Forgive the terrible title, I can edit if someone has a better one! Also if this has been asked before, I wasn't sure exactly where to google or search for, so forgive me if this is a repeat thread. Likewise I didn't know what tags to use, so I'm happy to change them too.
Anyway, I'm stuck on how to solve the following equation (ie find a direct equation for $V(t)$ so that $V(t)$ does not appear on the right-hand side).
$$ \frac{dV}{dt} = \frac{1}{\alpha \ + \ \beta \cdot V(t) \ + \ \gamma \cdot V(t)\cdot V(t)},\ \ \ \text{s.t. } \ \ \ \alpha, \beta, \gamma > 0$$
$$V(0) = V_0, \ \ \ \text{s.t.} \ \ V_0> 0$$
Obviously we assume $\alpha, \beta, \gamma$ are positive constants, they don't depend on $t$.
(If anyone's curious, this equation will be used to feed into the following: $y = \frac{2V}{1+V} \in (0, 1)$. I'm trying to describe the organic growth rate of vegetation in a hexagonal tile in a simulated game.)
Does anyone have any tips on how to solve $V(t)$?
As an alternative question, which might be easier or harder (I don't know....) I would be happy with help in solving this variation instead:
$$ \frac{dV}{dt} = \frac{1}{\lambda + \texttt{exp}(\mu V(t))},\ \ \ \text{s.t. } \ \ \mu > 0, \ \lambda > -1$$
$$V(0) = V_0, \ \ \ \text{s.t.} \ \ V_0> 0$$
Your differential equation is separable, so you can write
\begin{align} & \frac{dV}{dt} = \frac{1}{\alpha + \beta V + \gamma V^2} \\ \implies & (\alpha + \beta V + \gamma V^2)dV = dt \end{align}
and integrate both sides:
\begin{align} \implies & \int (\alpha + \beta V + \gamma V^2)dV = \int dt \\ \implies & \alpha V + \frac 12 \beta V^2 + \frac 13 \gamma V^3 = t + C \\ \end{align}
where $C$ is a constant.

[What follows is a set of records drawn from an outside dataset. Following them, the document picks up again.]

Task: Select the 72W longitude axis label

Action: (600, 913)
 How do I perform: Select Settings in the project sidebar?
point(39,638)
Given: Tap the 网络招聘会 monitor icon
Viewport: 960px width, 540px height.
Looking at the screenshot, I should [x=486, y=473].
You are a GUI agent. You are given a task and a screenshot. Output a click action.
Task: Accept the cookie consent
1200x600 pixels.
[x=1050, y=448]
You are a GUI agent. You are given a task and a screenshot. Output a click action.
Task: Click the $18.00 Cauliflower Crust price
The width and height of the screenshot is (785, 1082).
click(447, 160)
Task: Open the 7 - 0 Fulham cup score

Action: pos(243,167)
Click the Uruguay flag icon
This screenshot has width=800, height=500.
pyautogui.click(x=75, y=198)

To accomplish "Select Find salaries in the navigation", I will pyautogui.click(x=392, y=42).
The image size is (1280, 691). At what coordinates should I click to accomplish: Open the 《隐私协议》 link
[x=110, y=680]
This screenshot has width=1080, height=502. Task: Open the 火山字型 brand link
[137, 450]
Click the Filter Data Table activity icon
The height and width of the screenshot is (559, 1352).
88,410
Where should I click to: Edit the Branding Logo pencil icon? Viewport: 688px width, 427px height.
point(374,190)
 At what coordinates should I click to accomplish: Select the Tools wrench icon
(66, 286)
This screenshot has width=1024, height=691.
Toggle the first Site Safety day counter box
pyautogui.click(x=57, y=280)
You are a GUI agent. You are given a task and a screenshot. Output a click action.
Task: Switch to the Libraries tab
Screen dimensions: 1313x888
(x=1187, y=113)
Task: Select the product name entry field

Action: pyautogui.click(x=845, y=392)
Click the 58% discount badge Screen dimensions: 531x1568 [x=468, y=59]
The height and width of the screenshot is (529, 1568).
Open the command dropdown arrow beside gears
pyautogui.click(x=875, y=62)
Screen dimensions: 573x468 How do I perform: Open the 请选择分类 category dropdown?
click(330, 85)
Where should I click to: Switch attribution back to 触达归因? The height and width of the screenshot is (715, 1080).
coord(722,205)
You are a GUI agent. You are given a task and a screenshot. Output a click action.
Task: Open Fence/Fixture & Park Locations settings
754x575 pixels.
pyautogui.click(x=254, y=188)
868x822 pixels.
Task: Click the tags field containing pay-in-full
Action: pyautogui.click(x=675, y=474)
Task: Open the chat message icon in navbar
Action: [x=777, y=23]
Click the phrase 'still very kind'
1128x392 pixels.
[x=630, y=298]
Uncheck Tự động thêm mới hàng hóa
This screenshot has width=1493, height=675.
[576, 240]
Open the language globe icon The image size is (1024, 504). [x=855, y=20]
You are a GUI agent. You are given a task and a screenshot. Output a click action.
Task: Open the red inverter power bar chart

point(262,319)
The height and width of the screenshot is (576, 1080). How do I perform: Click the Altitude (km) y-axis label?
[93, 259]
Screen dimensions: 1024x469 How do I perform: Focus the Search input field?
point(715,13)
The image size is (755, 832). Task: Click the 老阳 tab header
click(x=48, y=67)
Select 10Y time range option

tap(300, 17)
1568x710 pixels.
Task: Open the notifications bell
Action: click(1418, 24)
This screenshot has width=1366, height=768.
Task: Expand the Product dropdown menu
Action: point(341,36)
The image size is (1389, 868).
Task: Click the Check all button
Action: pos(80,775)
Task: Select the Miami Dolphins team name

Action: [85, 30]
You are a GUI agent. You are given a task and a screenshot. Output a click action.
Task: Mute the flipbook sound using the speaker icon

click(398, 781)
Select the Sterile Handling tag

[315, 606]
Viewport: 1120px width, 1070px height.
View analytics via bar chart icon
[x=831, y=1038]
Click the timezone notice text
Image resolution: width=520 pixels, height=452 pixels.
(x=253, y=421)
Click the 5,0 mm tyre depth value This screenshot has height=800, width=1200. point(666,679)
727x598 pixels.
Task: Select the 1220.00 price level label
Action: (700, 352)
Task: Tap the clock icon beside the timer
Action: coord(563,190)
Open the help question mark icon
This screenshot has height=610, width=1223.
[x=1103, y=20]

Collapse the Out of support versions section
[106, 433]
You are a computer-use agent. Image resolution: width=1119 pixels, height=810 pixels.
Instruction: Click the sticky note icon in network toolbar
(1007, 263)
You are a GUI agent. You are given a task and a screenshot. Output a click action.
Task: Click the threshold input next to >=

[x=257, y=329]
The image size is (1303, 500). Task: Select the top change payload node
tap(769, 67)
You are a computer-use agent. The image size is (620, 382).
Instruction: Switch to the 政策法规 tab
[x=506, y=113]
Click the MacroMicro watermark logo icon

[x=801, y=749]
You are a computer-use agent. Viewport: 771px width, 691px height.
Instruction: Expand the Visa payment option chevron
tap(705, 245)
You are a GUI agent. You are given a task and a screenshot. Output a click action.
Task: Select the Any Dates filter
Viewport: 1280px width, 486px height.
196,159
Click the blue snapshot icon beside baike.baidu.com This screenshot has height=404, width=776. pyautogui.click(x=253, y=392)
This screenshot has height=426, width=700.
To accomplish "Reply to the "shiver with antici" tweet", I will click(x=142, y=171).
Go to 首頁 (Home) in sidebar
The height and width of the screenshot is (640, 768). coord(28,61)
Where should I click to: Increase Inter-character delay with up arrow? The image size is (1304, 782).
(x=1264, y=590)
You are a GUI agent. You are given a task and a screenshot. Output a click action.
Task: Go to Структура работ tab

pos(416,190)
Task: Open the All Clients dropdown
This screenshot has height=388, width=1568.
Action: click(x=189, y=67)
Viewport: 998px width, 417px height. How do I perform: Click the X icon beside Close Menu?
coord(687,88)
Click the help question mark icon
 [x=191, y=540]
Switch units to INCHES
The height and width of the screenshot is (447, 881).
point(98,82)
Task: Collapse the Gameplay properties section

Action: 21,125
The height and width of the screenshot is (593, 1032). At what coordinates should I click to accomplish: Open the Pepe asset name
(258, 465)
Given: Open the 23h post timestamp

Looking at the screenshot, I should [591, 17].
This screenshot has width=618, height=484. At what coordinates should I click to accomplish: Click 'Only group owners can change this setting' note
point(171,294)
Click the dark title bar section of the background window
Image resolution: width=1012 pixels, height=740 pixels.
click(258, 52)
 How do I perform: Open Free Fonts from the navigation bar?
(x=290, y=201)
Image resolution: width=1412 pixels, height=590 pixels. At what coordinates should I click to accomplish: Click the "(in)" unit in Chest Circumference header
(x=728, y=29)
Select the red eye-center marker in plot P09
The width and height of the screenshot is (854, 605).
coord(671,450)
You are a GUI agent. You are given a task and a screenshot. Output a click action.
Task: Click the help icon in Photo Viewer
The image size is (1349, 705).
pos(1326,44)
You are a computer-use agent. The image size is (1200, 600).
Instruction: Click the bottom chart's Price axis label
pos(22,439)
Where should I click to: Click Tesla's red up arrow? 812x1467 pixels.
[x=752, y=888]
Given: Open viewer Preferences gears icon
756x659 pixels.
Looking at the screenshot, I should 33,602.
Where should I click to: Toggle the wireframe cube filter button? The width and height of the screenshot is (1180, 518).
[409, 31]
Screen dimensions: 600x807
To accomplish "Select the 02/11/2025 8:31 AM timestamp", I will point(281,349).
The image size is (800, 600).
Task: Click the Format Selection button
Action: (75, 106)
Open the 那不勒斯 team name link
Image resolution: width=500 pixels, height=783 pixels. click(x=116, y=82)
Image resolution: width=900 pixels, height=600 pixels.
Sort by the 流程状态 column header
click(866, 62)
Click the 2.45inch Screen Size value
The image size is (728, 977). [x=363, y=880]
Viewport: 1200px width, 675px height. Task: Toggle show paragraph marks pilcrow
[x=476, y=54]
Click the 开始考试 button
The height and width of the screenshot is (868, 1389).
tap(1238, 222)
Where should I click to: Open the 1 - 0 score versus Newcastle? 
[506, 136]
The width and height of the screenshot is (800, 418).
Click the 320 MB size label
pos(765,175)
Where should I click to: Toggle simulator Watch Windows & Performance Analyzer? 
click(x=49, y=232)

Using the initial condition $V(0) = V_0$, we find that $C = \alpha V_0 + \frac 12 \beta V_0^2 + \frac 13 \gamma V_0^3$. Hence
$$\alpha V + \frac 12 \beta V^2 + \frac 13 \gamma V^3 = t + \alpha V_0 + \frac 12 \beta V_0^2 + \frac 13 \gamma V_0^3$$
Of course, you can use something like Cardano's substitution to solve explicitly for $V(t)$, but that will be a real mess.
Your alternative equation can be solved using the same method, but I don't think it gives an explicit expression for $V(t)$ either.